During the approach phase, the spacecraft’s main activity will be thrusting with a special, hyper-efficient ion engine that uses electricity to ionize and accelerate xenon to generate thrust.
The 12-inch-wide ion thrusters provide less thrust than conventional engines, but will provide propulsion for years during the mission and provide far greater capability to change velocity.
“We feel a little like Columbus approaching the shores of the New
World,” said Christopher Russell, Dawn principal investigator, based
at the University of California in Los Angeles (UCLA).
“The Dawn team can’t wait to start mapping this Terra Incognita,” he added.
By analyzing where Vesta appears relative to stars, navigators will pin down its location and enable engineers to refine the spacecraft’s trajectory.
Using its ion engine to match Vesta’s orbit around the sun, the spacecraft will spiral gently into orbit around the asteroid. When Dawn gets approximately 9,900 miles (16,000 kilometers) from Vesta, the asteroid’s gravity will capture the spacecraft in orbit.
“After more than three and a half years of interplanetary travel, we are finally closing in on our first destination,” said Marc Rayman, Dawn’s chief engineer, at NASA’s Jet Propulsion Laboratory (JPL) in Pasadena, Calif.
“We’re not there yet, but Dawn will soon bring into focus an entire world that has been, for most of the two centuries scientists have been studying it, little more than a pinpoint of light,” he said.

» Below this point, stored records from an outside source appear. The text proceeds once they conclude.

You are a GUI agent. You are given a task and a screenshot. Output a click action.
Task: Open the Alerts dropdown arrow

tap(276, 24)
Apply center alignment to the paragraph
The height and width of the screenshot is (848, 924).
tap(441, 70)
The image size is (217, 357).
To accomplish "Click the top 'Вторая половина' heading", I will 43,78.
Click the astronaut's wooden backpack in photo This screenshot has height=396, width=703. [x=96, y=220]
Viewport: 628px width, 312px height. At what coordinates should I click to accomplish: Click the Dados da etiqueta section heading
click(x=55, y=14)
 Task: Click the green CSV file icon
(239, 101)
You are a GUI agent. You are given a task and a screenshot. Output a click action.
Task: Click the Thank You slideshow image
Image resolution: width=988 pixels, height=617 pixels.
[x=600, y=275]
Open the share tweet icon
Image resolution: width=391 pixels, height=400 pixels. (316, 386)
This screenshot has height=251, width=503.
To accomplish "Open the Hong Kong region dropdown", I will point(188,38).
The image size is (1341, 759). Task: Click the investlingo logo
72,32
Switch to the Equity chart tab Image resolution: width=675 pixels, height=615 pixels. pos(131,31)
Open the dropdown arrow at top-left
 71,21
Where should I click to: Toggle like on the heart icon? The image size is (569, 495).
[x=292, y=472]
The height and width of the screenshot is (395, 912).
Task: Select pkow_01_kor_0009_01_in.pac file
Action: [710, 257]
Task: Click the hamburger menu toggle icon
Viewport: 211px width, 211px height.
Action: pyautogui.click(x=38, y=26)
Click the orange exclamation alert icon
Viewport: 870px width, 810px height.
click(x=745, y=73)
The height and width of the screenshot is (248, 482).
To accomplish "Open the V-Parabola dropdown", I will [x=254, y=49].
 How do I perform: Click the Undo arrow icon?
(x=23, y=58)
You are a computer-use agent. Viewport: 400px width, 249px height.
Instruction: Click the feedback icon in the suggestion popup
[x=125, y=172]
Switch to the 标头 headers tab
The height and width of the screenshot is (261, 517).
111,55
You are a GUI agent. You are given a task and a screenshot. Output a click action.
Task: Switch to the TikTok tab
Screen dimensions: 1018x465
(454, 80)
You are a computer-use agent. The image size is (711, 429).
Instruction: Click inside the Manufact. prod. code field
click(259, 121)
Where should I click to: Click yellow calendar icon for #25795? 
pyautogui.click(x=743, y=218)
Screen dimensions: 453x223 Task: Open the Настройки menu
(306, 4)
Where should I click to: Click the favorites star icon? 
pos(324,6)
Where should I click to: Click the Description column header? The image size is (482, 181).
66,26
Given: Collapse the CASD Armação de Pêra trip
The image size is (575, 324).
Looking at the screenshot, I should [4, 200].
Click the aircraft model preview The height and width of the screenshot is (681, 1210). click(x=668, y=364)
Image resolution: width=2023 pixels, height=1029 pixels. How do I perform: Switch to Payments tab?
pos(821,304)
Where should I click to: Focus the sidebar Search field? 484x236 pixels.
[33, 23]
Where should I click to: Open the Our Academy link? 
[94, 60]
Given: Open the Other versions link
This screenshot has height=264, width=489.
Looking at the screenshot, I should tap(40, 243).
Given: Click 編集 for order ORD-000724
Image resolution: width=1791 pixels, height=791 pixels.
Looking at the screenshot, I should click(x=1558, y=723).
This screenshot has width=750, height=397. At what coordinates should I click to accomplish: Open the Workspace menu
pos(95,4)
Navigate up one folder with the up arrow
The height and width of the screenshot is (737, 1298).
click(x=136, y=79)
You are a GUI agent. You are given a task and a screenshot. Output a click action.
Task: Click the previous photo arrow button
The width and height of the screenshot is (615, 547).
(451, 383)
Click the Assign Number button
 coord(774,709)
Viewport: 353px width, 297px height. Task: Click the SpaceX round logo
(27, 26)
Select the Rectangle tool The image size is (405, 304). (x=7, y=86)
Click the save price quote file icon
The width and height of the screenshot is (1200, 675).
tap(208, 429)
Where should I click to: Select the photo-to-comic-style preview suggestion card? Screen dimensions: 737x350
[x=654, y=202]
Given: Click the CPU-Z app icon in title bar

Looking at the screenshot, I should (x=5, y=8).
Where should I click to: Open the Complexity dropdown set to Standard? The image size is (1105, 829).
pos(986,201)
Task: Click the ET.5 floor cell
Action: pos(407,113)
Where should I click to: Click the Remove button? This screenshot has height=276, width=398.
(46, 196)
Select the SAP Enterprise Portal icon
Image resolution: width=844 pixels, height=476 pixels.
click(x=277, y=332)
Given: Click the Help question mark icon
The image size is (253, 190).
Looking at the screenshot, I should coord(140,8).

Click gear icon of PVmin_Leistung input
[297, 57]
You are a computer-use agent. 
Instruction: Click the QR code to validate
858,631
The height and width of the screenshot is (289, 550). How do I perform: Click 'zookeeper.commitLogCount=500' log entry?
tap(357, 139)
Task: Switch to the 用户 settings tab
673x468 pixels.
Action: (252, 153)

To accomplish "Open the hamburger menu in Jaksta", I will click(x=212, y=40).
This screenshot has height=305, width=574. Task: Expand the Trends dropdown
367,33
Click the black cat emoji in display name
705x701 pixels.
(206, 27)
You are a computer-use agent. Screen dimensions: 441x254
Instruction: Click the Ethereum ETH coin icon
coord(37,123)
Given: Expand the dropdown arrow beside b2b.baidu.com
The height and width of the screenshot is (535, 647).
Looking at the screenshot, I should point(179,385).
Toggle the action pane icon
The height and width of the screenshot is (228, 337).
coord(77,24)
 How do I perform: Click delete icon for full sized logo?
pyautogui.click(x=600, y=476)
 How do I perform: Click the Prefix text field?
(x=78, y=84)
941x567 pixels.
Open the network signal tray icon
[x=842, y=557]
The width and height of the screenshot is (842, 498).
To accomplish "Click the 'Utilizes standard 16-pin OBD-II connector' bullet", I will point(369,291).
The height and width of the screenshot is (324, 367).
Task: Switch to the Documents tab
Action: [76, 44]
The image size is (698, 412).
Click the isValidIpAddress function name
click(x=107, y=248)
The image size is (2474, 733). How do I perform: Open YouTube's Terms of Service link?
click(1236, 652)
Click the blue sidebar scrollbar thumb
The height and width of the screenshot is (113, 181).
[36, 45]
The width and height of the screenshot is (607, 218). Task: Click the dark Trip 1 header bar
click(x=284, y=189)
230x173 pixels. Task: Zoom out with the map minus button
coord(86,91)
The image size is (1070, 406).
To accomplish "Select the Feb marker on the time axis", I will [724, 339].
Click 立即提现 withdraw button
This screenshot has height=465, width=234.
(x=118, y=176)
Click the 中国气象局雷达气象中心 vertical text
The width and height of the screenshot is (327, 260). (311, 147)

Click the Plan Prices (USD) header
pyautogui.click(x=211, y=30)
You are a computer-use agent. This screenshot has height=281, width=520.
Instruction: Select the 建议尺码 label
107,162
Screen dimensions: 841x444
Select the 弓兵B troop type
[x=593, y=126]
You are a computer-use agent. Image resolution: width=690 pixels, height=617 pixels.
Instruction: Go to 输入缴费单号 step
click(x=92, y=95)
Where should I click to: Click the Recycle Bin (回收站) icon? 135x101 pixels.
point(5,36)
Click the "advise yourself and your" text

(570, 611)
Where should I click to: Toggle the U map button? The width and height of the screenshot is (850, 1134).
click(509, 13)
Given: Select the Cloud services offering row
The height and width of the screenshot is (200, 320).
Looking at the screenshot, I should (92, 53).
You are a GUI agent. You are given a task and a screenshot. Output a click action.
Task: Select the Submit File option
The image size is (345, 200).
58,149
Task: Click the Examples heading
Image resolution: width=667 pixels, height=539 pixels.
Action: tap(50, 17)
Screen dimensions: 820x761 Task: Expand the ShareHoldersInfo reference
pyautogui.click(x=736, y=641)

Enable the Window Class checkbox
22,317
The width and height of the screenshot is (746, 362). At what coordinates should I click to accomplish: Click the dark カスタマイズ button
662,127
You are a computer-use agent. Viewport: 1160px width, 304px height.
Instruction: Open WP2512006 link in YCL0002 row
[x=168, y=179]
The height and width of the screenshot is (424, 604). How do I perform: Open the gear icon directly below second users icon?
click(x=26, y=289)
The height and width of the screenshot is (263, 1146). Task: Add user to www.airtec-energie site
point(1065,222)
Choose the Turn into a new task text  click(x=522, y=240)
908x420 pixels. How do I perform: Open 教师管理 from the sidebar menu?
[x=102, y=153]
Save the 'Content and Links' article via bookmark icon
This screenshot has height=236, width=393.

Scientists will search the framing camera images for possible moons around Vesta. None of the images from ground-based and Earth-orbiting telescopes have seen any moons, but Dawn will give scientists much more detailed images to determine whether small objects have gone undiscovered.
The gamma ray and neutron detector instrument also will gather information on cosmic rays during the approach phase, providing a baseline for comparison when Dawn is much closer to Vesta.
Simultaneously, Dawn’s visible and infrared mapping spectrometer will take early measurements to ensure it is calibrated and ready when the spacecraft enters orbit around Vesta. (ANI)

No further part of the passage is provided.